Le cinéma ne me donne pas le vertige, parce que ce n’est que du cinéma. Il peut y avoir des hauts, des bas mais ce ne sont pas des game over.  Il faut savoir relativiser. Il y a des choses qui m’ont plus touché dans la vie. Ce qui m'aurait donné le vertige avec Coup de chaud, cela aurait été de ne pas le faire. 
 
12 questions coup sur coup 
Avez-vous essuyé beaucoup de coups durs dans votre carrière ? 
Le métier de comédien n’est pas toujours facile. Mais je reste mesuré car j’ai la chance de travailler sur des films que j’aime depuis que j’ai commencé. Je fais un métier où je m'épanouis et dans lequel je peux exprimer une voix. Je suis hyper heureux donc ce serait indécent de parler de coups durs. 
Vous sentez-vous dans le coup ? 
Vous avez vu ma tenue ? Je m’en fous complètement ! Je ne sais pas ce que c’est qu’être dans le coup. Je me préoccupe pas des questions de tendance, ce n’est pas ce qui me touche.
Votre dernier coup de foudre ?
Ma femme. 
Votre dernier coup de blues ?
Joker.
Votre dernier coup de gueule ?
La dernière fois que j’étais dans un bar.

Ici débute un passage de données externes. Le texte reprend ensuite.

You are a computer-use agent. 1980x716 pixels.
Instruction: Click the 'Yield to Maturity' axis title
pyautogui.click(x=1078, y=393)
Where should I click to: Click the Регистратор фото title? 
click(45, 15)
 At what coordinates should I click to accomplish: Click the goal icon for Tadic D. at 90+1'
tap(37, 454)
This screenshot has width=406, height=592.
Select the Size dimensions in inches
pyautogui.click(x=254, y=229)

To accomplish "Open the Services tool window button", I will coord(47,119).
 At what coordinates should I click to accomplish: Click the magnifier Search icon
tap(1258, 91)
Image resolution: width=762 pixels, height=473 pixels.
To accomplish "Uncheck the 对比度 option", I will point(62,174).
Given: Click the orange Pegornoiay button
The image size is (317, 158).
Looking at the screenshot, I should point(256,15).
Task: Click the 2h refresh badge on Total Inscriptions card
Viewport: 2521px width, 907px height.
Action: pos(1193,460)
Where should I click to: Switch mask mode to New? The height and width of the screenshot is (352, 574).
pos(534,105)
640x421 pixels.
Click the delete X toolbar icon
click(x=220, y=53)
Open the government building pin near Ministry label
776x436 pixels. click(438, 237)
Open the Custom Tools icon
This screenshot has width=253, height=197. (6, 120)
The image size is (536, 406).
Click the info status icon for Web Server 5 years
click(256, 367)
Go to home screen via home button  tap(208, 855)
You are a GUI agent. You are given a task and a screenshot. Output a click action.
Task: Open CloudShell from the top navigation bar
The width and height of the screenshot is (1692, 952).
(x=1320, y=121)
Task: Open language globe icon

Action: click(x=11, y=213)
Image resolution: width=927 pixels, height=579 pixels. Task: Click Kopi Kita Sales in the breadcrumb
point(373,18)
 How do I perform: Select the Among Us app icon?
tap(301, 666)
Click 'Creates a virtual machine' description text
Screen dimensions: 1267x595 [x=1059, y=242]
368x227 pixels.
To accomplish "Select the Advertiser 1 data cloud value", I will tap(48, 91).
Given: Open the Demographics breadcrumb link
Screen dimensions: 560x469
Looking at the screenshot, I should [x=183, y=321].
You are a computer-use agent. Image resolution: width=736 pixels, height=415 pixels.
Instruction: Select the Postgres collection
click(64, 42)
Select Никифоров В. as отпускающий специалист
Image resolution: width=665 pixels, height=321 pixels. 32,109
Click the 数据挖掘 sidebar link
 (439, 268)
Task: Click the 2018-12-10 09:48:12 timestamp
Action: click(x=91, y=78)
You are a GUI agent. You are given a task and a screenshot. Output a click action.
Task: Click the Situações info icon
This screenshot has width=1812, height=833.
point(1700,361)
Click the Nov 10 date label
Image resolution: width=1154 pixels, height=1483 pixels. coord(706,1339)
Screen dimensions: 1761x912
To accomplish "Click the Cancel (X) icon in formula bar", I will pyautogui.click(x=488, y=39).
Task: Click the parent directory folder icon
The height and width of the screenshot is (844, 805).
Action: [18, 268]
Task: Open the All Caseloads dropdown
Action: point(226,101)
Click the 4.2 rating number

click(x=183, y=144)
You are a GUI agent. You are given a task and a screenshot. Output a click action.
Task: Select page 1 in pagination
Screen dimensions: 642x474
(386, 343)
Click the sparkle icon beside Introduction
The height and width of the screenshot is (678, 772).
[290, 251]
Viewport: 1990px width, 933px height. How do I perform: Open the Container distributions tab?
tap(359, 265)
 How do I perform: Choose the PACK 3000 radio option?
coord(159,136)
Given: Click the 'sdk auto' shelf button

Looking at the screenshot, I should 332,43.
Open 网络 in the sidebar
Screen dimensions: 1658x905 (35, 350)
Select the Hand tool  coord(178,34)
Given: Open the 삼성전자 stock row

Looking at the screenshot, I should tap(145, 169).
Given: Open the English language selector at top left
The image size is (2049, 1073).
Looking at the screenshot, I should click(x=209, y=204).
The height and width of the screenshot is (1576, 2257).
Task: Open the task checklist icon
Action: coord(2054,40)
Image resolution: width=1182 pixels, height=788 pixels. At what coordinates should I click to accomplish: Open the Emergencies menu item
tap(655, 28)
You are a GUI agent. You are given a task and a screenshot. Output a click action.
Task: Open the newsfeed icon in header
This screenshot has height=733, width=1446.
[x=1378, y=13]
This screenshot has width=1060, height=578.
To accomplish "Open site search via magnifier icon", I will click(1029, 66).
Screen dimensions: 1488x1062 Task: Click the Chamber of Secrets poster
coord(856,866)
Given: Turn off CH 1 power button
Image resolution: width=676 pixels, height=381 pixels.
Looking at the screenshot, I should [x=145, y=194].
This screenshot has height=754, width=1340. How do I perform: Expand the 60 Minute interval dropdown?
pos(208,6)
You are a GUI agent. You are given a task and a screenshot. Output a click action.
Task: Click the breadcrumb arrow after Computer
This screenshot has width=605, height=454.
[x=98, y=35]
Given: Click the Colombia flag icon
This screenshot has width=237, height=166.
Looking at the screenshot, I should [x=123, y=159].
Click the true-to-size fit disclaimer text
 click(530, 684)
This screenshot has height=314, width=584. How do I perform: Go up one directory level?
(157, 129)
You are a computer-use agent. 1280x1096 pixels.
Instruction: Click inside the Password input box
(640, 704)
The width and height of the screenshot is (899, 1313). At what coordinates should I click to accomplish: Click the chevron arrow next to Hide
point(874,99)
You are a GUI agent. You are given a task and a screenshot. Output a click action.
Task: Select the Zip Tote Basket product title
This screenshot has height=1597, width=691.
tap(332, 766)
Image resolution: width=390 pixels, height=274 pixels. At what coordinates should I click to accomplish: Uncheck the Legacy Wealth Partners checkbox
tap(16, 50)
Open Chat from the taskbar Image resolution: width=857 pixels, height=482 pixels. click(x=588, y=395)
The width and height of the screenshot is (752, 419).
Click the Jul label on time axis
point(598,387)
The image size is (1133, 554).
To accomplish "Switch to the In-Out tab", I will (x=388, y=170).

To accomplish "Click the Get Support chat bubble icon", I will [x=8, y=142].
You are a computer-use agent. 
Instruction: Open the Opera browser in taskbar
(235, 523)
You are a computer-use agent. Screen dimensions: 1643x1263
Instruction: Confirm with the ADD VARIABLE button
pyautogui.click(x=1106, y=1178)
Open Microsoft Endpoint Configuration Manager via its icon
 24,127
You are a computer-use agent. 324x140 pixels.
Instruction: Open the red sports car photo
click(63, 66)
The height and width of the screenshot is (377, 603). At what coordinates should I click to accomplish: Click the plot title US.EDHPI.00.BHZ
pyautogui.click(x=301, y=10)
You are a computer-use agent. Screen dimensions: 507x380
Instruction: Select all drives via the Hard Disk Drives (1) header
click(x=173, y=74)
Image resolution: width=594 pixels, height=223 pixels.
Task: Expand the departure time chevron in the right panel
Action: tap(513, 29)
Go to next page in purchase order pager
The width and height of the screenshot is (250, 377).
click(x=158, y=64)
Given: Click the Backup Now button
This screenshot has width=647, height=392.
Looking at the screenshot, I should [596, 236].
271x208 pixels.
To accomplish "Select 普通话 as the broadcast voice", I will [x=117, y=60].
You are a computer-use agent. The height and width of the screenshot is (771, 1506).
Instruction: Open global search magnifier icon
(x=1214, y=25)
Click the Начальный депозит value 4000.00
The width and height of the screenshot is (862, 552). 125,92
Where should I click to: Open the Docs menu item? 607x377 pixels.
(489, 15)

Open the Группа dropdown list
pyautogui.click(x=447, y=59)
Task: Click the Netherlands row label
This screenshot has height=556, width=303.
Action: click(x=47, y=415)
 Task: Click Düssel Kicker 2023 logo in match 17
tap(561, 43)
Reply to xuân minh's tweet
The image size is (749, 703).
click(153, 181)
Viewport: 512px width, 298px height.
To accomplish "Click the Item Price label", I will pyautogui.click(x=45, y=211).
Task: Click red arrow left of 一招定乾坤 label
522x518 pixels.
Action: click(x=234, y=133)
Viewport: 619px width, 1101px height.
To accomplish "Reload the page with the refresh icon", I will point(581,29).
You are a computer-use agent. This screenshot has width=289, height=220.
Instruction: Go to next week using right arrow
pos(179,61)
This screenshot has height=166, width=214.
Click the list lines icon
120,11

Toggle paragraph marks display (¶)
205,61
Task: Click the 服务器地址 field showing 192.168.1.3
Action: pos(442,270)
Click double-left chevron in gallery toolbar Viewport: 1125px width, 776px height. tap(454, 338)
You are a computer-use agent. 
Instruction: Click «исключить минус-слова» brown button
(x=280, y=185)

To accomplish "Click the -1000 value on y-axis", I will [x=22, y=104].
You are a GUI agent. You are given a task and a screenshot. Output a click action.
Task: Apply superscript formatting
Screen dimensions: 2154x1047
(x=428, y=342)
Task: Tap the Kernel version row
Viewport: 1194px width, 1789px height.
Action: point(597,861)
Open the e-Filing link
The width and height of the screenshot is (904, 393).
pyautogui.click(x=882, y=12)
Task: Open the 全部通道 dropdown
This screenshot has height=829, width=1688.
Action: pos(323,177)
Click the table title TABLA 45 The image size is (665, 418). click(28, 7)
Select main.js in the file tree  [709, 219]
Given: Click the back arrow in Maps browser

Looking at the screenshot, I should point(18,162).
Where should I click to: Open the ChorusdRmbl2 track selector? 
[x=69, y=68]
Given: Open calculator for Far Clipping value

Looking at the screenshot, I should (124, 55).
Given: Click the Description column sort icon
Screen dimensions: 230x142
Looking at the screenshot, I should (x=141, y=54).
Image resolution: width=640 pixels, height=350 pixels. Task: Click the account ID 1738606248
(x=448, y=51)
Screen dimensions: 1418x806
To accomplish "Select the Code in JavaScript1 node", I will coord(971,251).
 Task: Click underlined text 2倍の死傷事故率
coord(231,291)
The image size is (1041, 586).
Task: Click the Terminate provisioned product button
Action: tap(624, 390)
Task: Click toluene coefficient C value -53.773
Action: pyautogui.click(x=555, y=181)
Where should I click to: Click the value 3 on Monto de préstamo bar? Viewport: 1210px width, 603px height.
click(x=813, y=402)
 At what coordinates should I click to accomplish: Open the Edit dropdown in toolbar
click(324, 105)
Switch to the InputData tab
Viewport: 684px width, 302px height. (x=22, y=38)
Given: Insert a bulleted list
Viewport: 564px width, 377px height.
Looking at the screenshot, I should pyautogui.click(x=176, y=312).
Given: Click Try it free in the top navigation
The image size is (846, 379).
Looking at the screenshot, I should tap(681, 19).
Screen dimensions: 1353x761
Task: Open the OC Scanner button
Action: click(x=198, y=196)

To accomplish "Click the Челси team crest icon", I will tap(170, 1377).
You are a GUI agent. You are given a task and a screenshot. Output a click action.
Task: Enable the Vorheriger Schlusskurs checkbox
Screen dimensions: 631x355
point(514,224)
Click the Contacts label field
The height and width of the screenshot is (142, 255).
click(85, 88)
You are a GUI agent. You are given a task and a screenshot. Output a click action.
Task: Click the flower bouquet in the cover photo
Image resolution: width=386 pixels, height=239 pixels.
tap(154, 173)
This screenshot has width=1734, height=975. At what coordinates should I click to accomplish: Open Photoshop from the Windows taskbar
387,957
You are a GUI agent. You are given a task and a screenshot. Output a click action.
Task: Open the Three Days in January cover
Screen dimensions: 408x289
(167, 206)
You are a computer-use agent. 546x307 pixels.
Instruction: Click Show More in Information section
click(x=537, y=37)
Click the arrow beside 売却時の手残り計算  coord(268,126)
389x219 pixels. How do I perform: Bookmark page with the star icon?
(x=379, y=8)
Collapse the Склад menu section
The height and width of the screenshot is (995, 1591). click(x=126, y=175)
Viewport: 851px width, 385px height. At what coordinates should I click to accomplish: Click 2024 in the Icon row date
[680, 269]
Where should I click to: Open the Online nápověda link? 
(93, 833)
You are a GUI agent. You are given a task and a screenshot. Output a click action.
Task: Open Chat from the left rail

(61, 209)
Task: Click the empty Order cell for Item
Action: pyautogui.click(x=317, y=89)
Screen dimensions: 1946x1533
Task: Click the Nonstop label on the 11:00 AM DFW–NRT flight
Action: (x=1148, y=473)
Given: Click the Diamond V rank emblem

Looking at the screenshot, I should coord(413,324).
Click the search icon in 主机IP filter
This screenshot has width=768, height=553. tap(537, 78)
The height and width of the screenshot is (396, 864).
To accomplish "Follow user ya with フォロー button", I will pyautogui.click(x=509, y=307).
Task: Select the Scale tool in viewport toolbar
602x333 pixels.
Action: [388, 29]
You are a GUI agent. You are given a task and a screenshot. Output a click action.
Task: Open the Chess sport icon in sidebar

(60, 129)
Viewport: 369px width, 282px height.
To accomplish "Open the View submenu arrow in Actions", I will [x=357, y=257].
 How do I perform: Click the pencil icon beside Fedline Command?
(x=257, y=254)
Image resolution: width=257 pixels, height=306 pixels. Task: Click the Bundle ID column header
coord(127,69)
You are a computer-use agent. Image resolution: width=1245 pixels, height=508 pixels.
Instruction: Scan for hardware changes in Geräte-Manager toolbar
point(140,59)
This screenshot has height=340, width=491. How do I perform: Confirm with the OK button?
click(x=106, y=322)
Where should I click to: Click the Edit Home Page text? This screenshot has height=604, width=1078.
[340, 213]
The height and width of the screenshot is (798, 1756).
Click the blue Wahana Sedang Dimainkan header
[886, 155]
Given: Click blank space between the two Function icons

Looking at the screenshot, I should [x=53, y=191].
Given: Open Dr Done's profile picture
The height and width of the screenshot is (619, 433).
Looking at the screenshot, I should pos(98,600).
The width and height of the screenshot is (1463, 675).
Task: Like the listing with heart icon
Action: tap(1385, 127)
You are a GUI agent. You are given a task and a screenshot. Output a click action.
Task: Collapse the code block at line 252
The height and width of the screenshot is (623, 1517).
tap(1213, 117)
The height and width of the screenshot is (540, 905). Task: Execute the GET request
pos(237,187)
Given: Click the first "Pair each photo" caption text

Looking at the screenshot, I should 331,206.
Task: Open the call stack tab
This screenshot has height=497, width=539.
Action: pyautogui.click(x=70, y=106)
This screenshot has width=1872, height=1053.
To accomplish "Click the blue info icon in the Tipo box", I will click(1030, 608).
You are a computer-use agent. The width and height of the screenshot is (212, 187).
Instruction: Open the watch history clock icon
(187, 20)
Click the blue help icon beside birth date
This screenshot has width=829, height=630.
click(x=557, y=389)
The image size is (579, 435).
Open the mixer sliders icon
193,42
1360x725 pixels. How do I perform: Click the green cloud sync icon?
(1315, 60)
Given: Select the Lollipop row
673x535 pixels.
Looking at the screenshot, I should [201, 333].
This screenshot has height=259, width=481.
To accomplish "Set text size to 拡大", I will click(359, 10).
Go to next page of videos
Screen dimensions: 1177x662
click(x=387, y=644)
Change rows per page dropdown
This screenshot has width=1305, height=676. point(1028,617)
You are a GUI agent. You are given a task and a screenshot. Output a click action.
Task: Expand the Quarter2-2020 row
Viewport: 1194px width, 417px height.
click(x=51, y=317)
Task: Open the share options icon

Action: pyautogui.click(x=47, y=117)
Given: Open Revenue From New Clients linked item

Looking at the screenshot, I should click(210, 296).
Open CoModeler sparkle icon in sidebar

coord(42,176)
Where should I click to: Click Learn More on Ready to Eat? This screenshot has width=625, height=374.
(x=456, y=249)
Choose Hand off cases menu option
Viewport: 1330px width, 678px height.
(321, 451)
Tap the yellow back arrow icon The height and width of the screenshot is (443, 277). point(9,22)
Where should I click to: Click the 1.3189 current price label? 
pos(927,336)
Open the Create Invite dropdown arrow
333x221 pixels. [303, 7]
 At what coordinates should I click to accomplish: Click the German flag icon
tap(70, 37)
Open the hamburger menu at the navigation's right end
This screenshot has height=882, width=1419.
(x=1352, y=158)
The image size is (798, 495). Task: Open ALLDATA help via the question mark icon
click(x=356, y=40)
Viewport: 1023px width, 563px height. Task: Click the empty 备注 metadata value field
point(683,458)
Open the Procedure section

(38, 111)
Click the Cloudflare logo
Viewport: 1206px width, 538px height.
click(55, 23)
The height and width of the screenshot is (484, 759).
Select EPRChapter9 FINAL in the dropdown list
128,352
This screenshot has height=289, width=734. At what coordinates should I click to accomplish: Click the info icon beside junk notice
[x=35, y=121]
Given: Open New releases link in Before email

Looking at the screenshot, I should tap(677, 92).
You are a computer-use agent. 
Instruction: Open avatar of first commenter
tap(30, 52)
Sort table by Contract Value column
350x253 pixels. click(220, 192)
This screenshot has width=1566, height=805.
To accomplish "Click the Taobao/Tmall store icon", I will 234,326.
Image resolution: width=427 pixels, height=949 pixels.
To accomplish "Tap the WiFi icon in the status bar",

J’ai dû gueuler !
Votre dernier coup de chance ? 
Faire ce métier, jouer dans des films que j’aime. Une chance, un privilège. 
Votre dernier coup de soleil ?
Sur l’un de mes derniers tournages. Je me suis retrouvé avec la fameuse marque du marcel, clairement pas dans le coup pour le coup !  
La dernière fois que vous avez fait les 400 coups ?  
Y’a une semaine dans un bar. En même temps que le dernier coup de gueule.  
Avez-vous un bon coup de crayon ?  
Imaginez le dessin d’un enfant de 4 ans. Il dessine mieux que moi. 
Avez-vous un bon coup de fourchette ? 
Ah oui ! Je suis plus salé que sucré. J’aime beaucoup le hachis parmentier. 
Si je vous offre un coup à boire, vous commandez quoi ? 
Ça dépend des humeurs. Mais en général, je commence par un café allongé et si le coup dure je termine par de l’eau russe plus communément appelée vodka. 
En quoi aimeriez-vous vous transformer sur les 12 coups de minuit ?  
Diego Armando Maradona. Le plus fabuleux des joueurs argentins.